Empire’s Taraji P. Henson steps into the lead as Ali Davis, a sharp-suited, sharp-tongued, arrogant career-obsessed Sports agent who has to fight tooth and nail amongst her male counterparts to get that much-coveted role as a partner in the firm. Except for the setting, the differences in attitudes are thinly veiled. Gibson was an egotistical sexist in his version and not much has changed amongst the male elite here. Anyone would wonder why women would be remotely interested in any of these men in the first place. Henson’s actually no different to her male competitors hammering home that for a woman to be able to get ahead in business she has to be devoid of any emotional baggage.
It couldn’t get any more formulaic if it tried from this point on. After being passed up for partner, she hits the town with her girls via a drug peddling psychic (Erykah Badu), gets blind drunk and takes a tumble on the dance floor, smacking her head. Enter her new find ability to hear men’s thoughts. Taking a few tips from Cameron Crowe’s Jerry Maguire in which Tom Cruise played a disillusioned sports agent who sets out on his own with the help of Rene Zellweger, the transparent plot heads in the same direction.

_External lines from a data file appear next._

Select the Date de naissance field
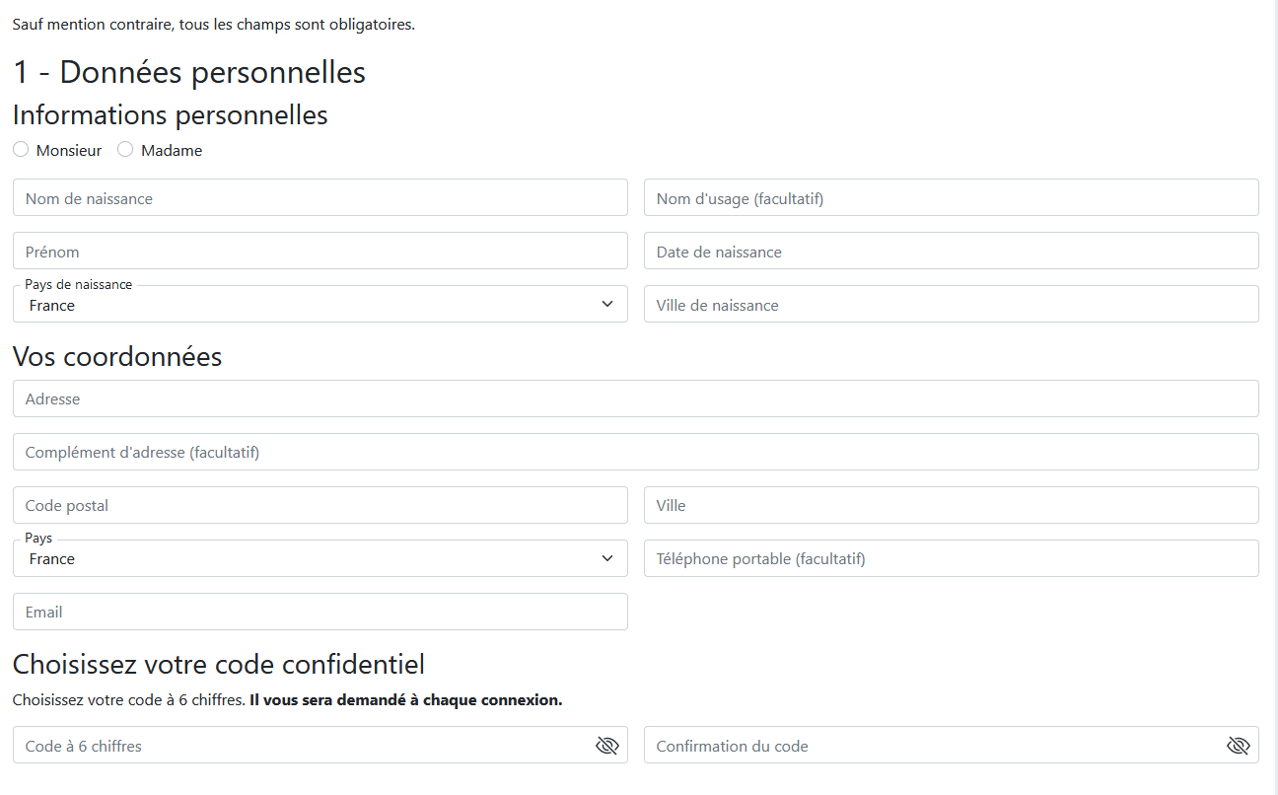The height and width of the screenshot is (795, 1278). pos(952,251)
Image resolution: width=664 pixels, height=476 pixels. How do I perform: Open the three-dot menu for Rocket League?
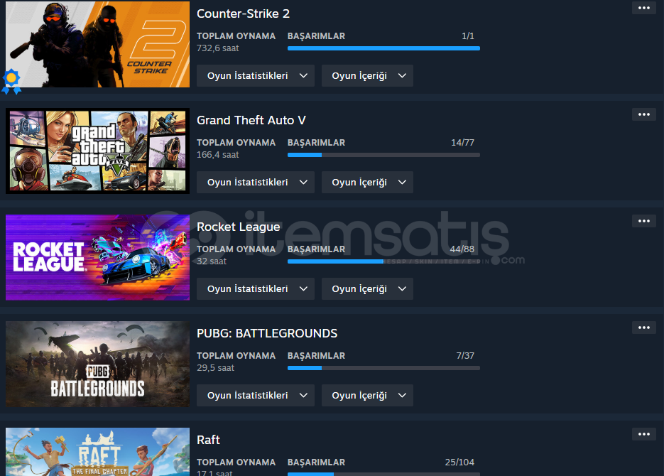tap(643, 221)
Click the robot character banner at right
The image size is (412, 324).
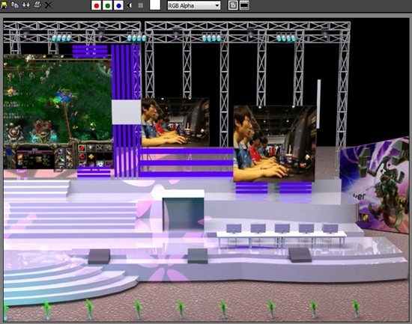(375, 185)
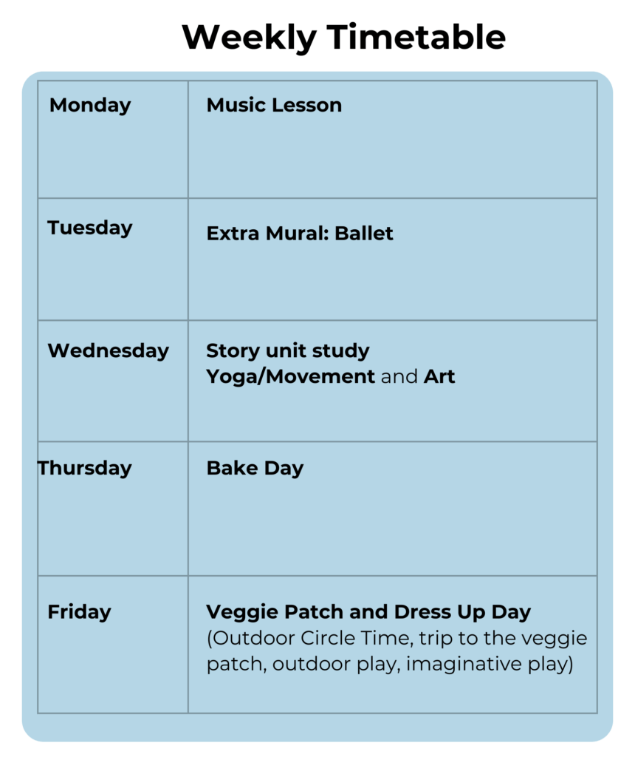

Ali uses her new strengths to outmanoeuvre her co-workers to land the hottest new Basketball talent.
Amongst its predictability and the mish-mash mess of a romantic set-up, there are a few fun witty moments in the exchanges between Ali and her ‘super nerd’ assistant Brandon (Josh Brener) who knows a lot more about Sports than anyone gives him credit for. Brandon is Laurel to Ali’s Hardy. He even gets his own sub romantic plot with the office goofball played by Pete Davidson but if Ali wasn’t able to tap into those thoughts this could have been a lot less funny.
Just for good measure, Ali gets her own rom-com journey, which starts off with such hilarious promise as she picks up Will (Aldis Hodge), a hot barman who she takes home and has her wild rampant way with. This proceeds to him feeling uncharacteristically used when she turns over after the deed is done and falls into a deep sleep. It feels almost an afterthought by the filmmakers to use this route for Ali’s career advancement. She uses Will, who turns out to be a single father, to convince the father of the sought after Basketball star that family comes first too to just satisfy his own sexist views on women in the workplace.

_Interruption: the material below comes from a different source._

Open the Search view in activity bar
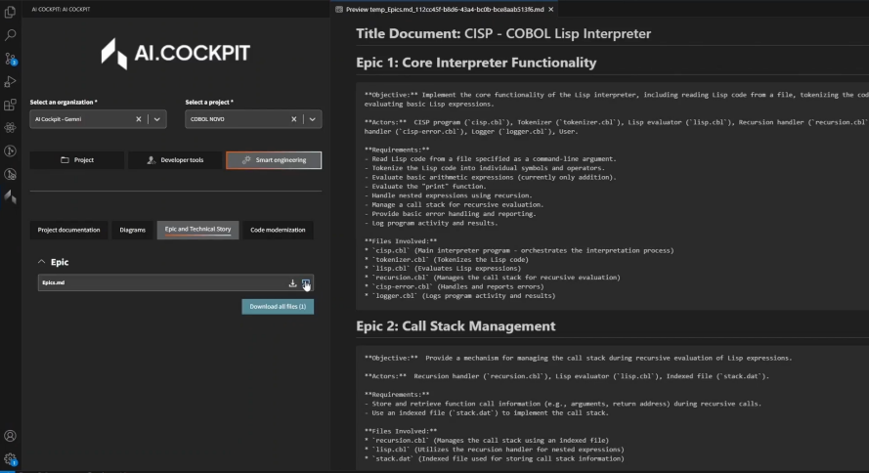Screen dimensions: 869x473 click(10, 35)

We do border on reverse sexism, and Ali doesn’t really need those powers to read the minds of most of the men surrounding her, most are the egotistical pigs they so proudly wear on their sleeves anyway. The message this conveys most is that men are just not that complex, what you see is what you get; there simply are no nuances to be found, a bit like this film. Enough with the gender flip already.
What Men Want is out in cinemas March 15th.